§ **Exercise details**: Put each line of the items below into a JSON list of strings, one string per line, leaving out blank lines and the pictures.

§ **Data to use**:
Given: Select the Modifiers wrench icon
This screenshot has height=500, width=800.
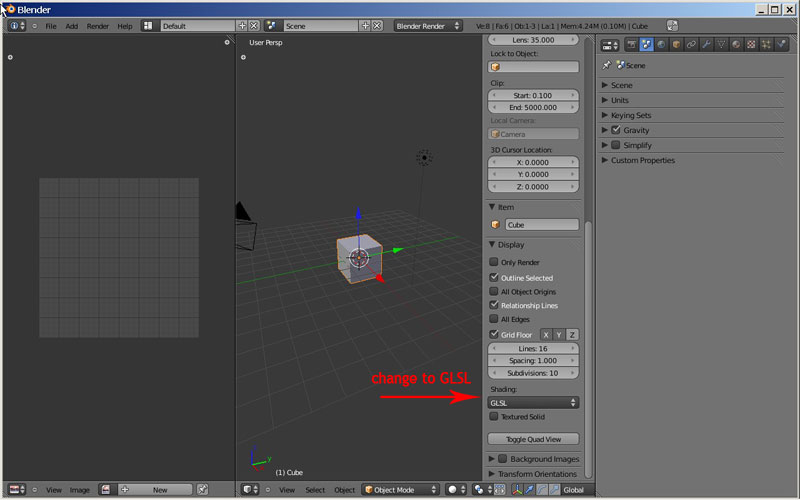Looking at the screenshot, I should point(706,45).
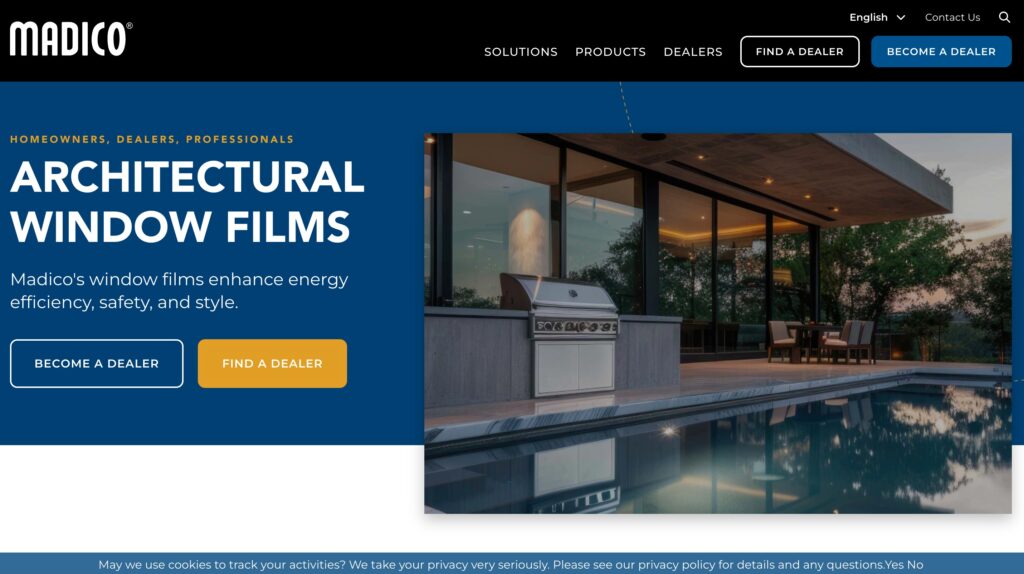
Task: Click the Architectural Window Films heading
Action: (187, 202)
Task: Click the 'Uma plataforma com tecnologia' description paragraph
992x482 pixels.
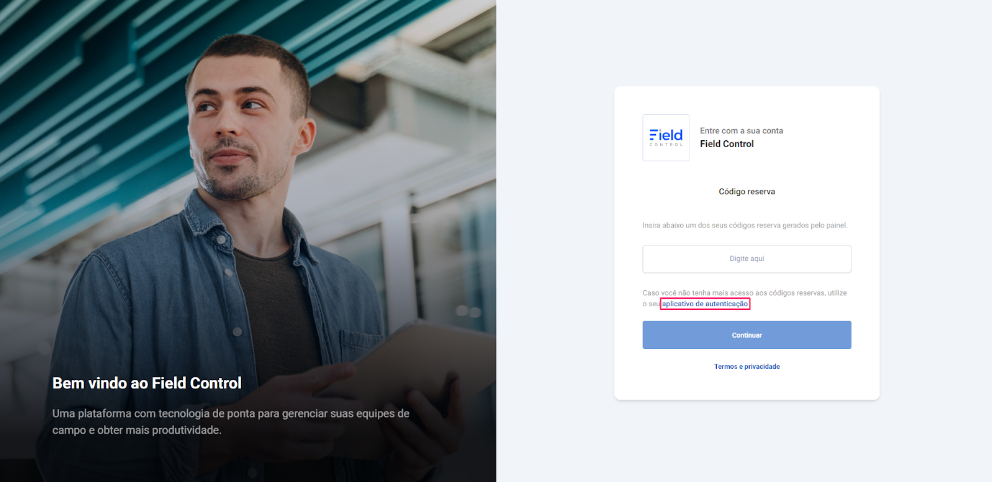Action: tap(231, 422)
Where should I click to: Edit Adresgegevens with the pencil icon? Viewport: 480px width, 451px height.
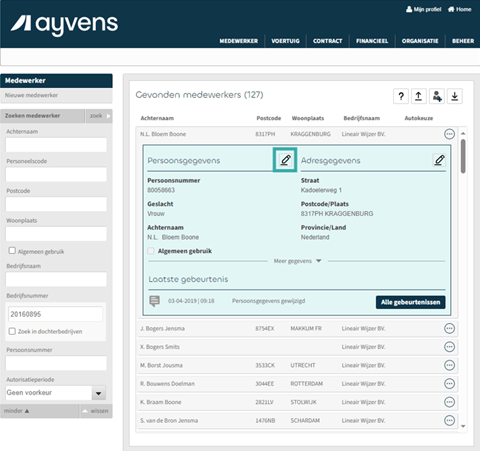pos(439,160)
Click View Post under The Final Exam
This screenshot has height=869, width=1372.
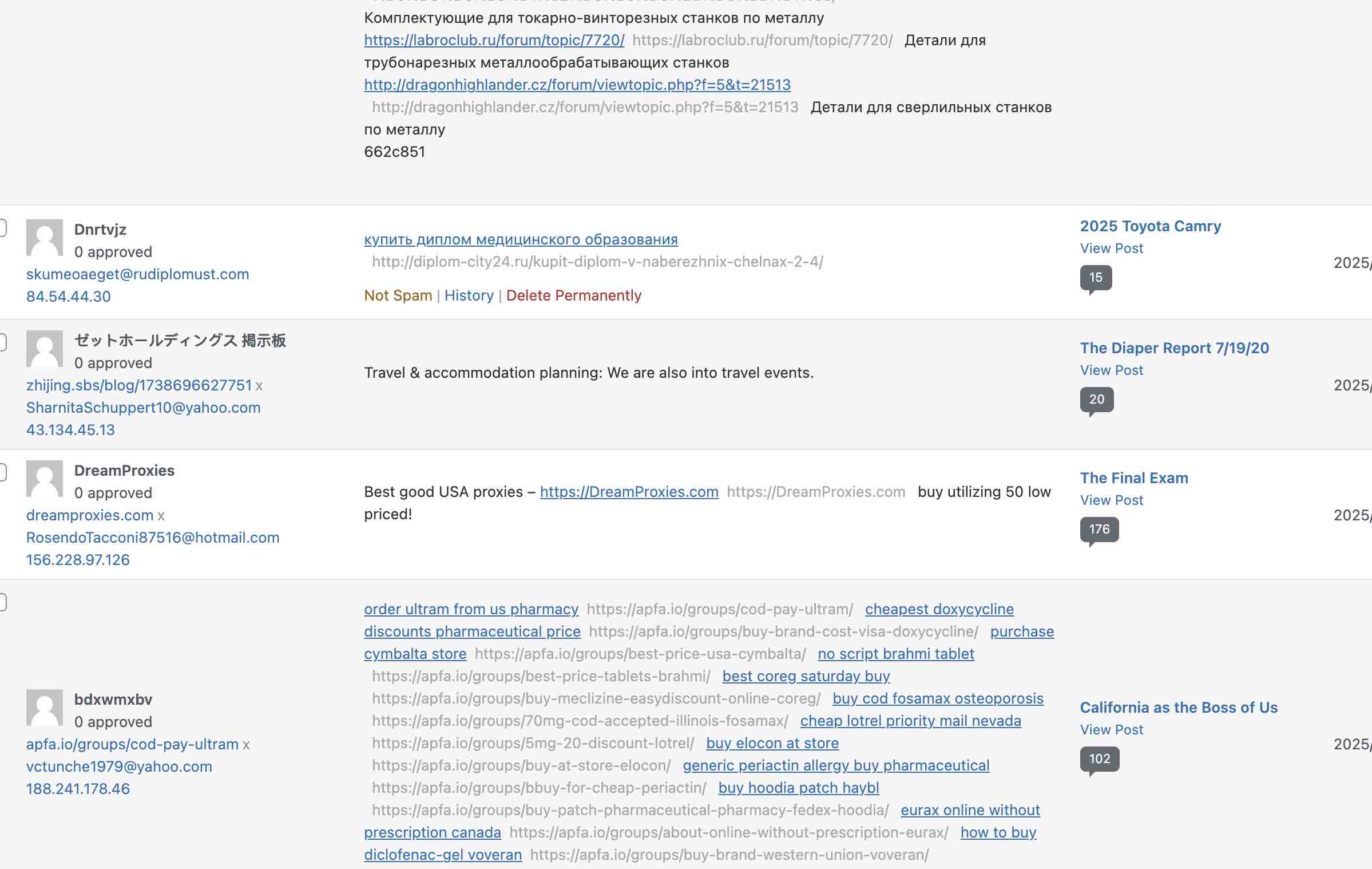(1111, 500)
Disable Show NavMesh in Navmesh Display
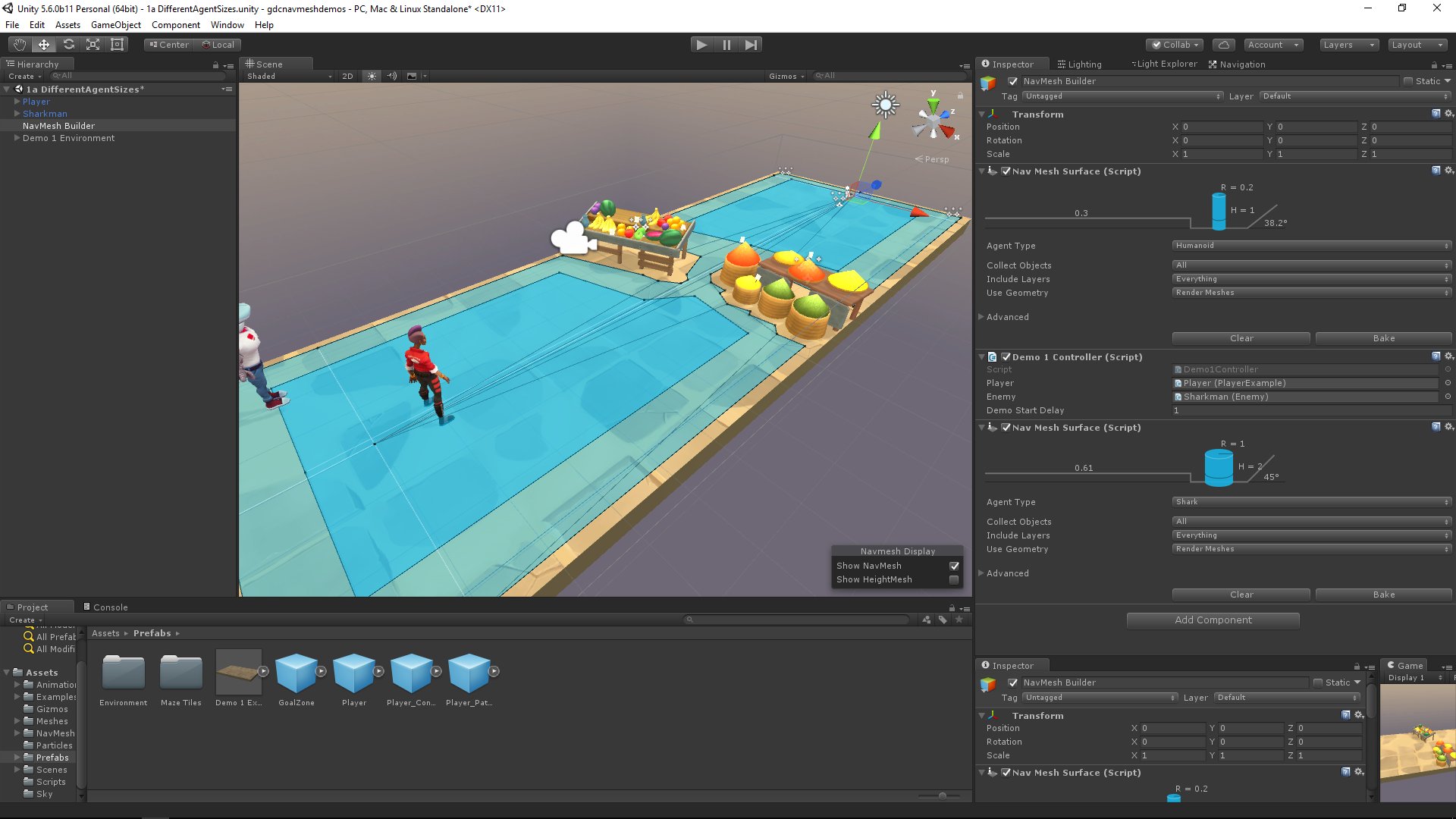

§ **Answer to this problem**:
[
  "Given: Select the Modifiers wrench icon",
  "This screenshot has height=500, width=800.",
  "Looking at the screenshot, I should point(706,45).",
  "Task: Click the Architectural Window Films heading",
  "Action: (187, 202)",
  "Task: Click the 'Uma plataforma com tecnologia' description paragraph",
  "992x482 pixels.",
  "Action: tap(231, 422)",
  "Where should I click to: Edit Adresgegevens with the pencil icon? Viewport: 480px width, 451px height.",
  "pos(439,160)",
  "Click View Post under The Final Exam",
  "This screenshot has height=869, width=1372.",
  "(1111, 500)",
  "Disable Show NavMesh in Navmesh Display"
]